[Dataset entries]

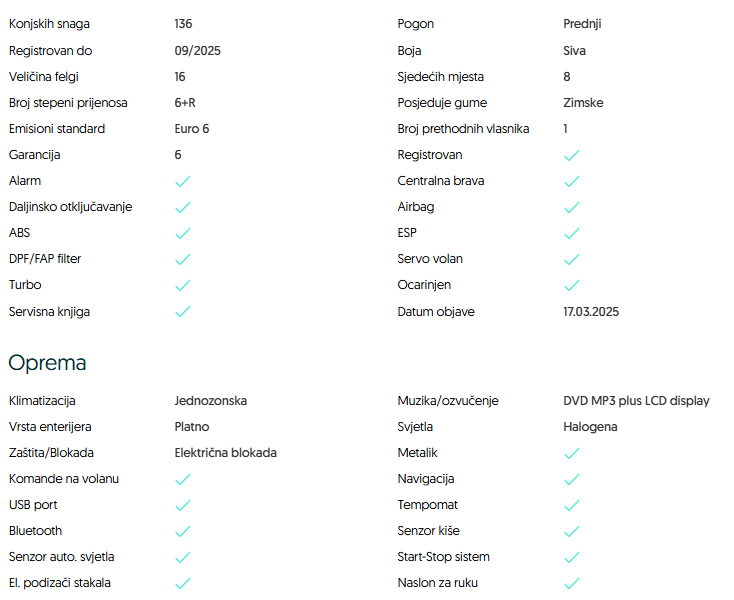
Task: Click the ESP checkmark icon
Action: pos(572,233)
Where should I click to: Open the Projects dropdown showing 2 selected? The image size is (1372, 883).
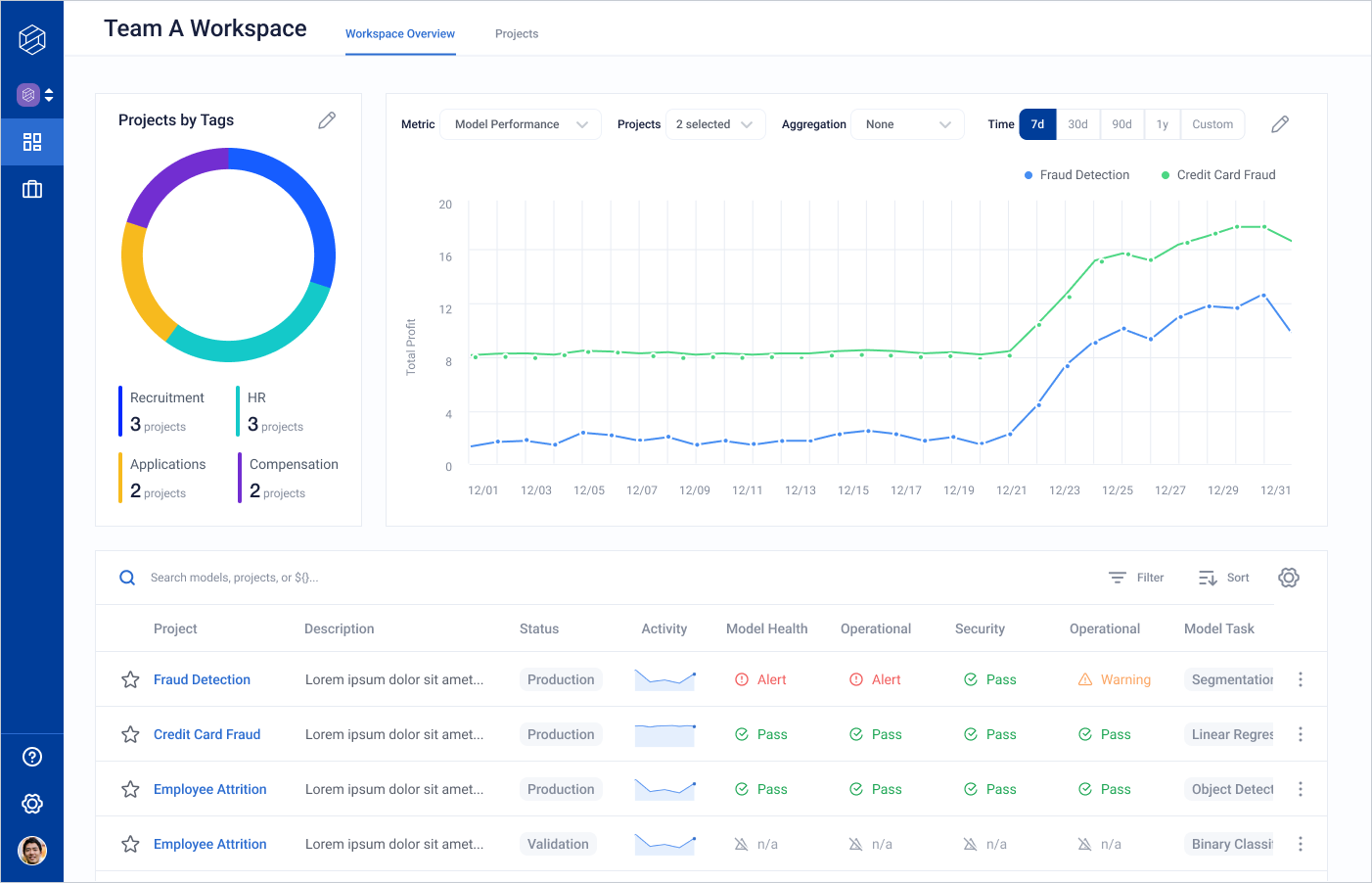point(715,124)
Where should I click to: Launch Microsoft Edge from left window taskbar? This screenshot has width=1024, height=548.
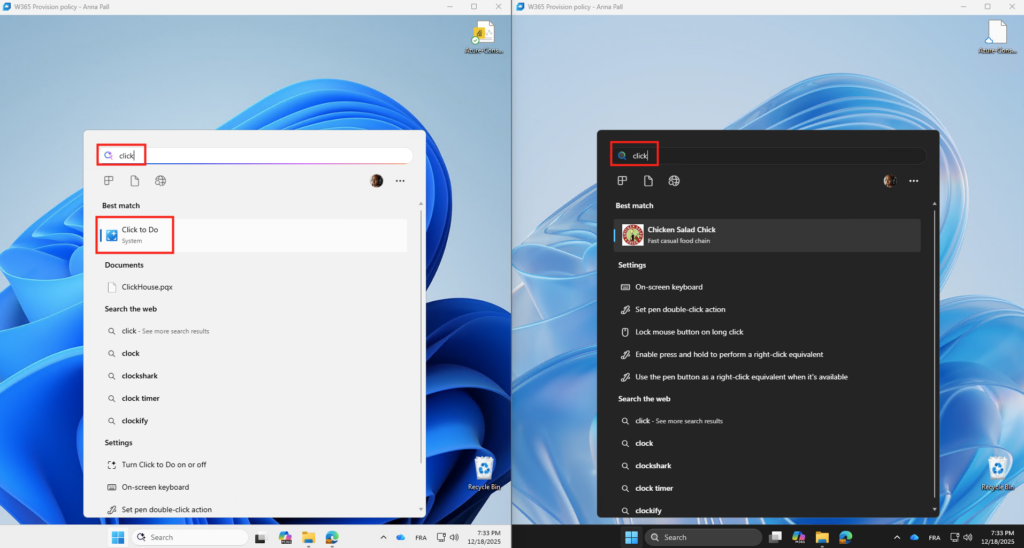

[Problem details]
Give back, word for word, the lines starting at the one that contains "Where should I click to: Open" and ending at the last line of the entries, with both ends included. Leave the pictures out.

[Result of this task]
Where should I click to: Open the Projects dropdown showing 2 selected? The image size is (1372, 883).
point(715,124)
Where should I click to: Launch Microsoft Edge from left window taskbar? This screenshot has width=1024, height=548.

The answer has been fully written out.